All securitized products, including equities, corporate bonds, municipal bonds, and unit investment trusts—as well as financial instruments based upon these instruments—are subject to T+2. The move to a shorter settlement cycle should reduce credit and counterparty risk and improve operational processes. Market participants should also benefit from cash deployment efficiencies, increased market liquidity, lower collateral requirements and greater harmonization of global settlement processes.

We expect the impact of T+2 to be far-reaching, affecting buy- and sell-side participants as well as infrastructure providers in areas ranging from operations to credit risk, collateral and capital management, and regulatory reporting. However, T+2 is not new; other markets have gone through the T+2 transformation, and participants in the US markets can learn from this experience.

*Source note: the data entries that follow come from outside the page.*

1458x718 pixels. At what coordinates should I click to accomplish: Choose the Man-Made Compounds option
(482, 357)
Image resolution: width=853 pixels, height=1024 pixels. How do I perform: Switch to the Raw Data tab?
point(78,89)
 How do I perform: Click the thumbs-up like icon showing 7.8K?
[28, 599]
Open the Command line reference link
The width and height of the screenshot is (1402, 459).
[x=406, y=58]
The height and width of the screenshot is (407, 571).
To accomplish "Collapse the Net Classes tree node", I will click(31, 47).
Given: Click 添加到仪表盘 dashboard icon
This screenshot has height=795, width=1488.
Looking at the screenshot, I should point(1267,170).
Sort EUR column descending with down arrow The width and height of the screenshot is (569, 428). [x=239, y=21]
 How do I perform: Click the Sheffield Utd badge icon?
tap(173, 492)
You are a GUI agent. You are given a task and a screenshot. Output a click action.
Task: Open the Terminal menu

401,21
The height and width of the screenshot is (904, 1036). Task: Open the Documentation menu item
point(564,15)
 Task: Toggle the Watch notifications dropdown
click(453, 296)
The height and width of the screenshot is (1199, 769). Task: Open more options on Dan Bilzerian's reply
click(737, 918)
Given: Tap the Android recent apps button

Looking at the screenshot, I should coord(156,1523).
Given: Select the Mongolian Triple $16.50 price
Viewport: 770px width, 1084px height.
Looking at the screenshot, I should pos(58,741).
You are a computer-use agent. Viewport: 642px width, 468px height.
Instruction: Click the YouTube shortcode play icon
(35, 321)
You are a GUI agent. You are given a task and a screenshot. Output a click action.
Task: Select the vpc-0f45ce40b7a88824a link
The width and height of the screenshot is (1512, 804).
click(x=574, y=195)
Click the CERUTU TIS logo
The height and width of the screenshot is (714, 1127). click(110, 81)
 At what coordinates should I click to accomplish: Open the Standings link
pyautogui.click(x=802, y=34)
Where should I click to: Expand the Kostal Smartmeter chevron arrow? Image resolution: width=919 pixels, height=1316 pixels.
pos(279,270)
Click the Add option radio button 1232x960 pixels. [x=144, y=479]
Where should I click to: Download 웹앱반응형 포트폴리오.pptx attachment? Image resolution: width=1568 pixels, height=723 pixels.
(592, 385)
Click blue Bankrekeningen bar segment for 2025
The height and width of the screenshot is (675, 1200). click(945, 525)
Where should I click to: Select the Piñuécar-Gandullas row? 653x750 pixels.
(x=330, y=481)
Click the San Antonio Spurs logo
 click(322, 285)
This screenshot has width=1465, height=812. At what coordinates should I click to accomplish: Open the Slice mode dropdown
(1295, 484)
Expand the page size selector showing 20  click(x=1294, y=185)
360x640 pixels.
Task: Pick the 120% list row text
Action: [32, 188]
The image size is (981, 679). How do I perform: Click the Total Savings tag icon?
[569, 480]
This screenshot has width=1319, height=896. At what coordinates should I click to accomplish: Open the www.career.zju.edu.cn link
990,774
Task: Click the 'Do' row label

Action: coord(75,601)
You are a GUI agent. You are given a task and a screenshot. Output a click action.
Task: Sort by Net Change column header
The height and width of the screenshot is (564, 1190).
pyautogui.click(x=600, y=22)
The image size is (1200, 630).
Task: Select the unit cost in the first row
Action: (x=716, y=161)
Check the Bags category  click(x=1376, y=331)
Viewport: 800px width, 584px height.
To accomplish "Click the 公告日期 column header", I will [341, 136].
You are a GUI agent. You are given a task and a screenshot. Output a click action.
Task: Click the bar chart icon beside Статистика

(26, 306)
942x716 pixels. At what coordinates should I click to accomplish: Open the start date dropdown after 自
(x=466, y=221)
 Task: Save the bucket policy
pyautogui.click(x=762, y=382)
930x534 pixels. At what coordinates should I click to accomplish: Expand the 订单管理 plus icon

As a starting point, US firms could be looking at some key areas where, as the European experience indicates, significant work needs to be done. These include:

  • All Functions — Understanding that, while T+2 and T+1 already happen in the US, these are mostly exception processes and typically require numerous manual steps; don’t assume that these are robust enough for 2017
  • Front office – Updating settlement cycles for products and ensuring that stock loan and repo desks have the correct position data, both current and forward looking
  • Operations – Updating all processes, technology and documentation to reflect shorter settlement cycles
  • Risk – Obtaining a better understanding of source data in light of shorter credit cycles
  • Treasury – Understanding shorter funding cycles and changes to credit risk
  • Data – Updating collection and maintenance of reference data and ensuring all sources that store settlement timelines are updated
  • Compliance – Ensuring all regulatory reporting standards are met

This is only a partial list of to-dos for T+2. With the implementation deadline scheduled for September 5, 2017, firms that have not done so need to identify resources and get plans and implementation processes in order.

In the next blog in this series, we will look at other T+2 considerations and some questions that may help firms organize the implementation process.  In the meantime, if you would like to discuss your firm’s T+2 plans, please email me.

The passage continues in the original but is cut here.